== TASK BRIEF ==
Take the line containing "Click the Mudit's AirPods headphones icon" through the last line of the data and retype those lines exactly. Pictures do not belong in the copy.

== EXTRACTED INFORMATION ==
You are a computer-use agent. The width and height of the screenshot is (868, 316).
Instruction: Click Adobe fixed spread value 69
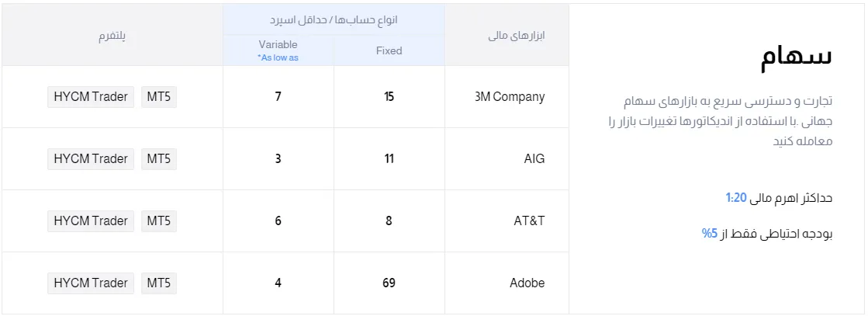[x=389, y=283]
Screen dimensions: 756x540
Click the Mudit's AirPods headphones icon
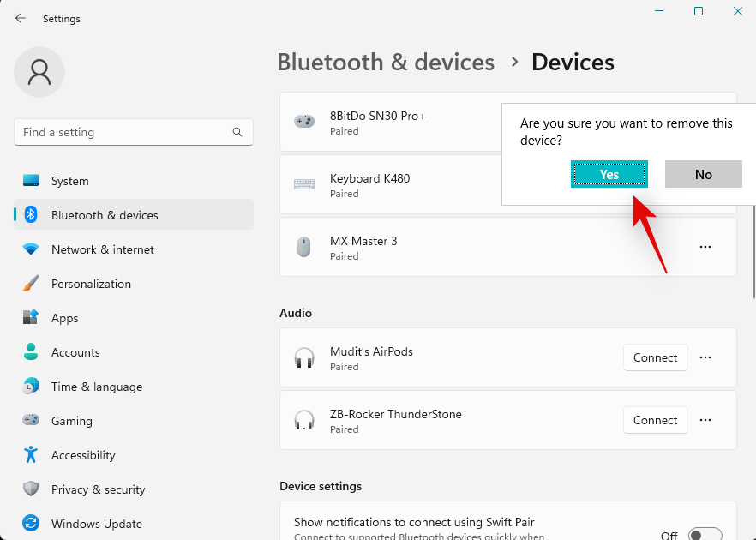[x=303, y=358]
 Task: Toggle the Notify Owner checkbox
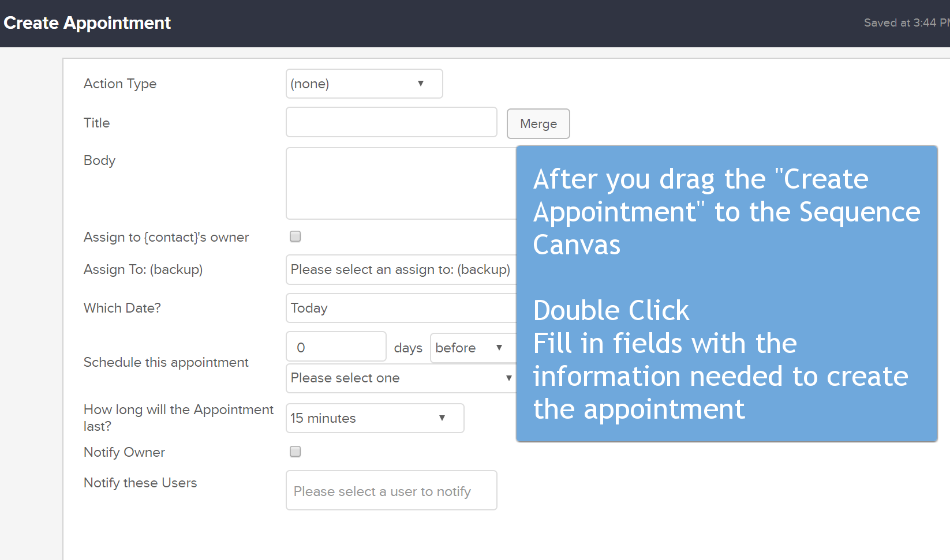(296, 452)
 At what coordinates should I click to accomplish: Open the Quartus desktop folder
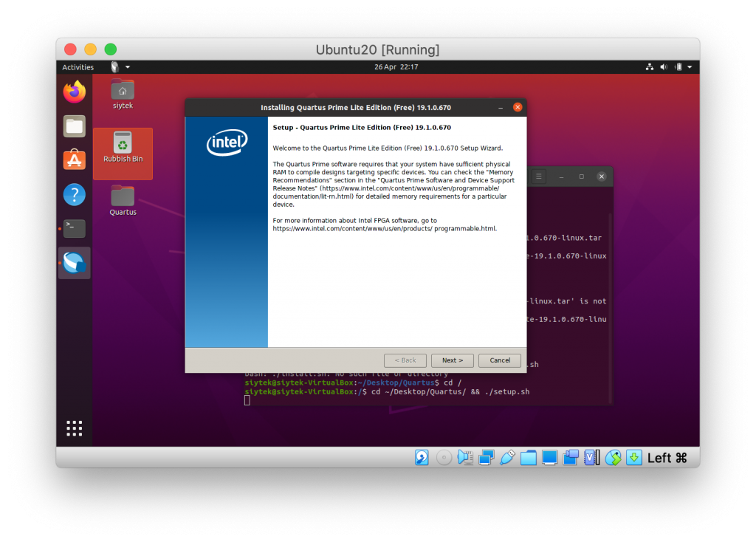point(123,200)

== WRITTEN SOLUTION ==
Click the Mudit's AirPods headphones icon
[x=303, y=358]
 Task: Toggle the Notify Owner checkbox
(296, 452)
 At what coordinates should I click to accomplish: Open the Quartus desktop folder
point(123,200)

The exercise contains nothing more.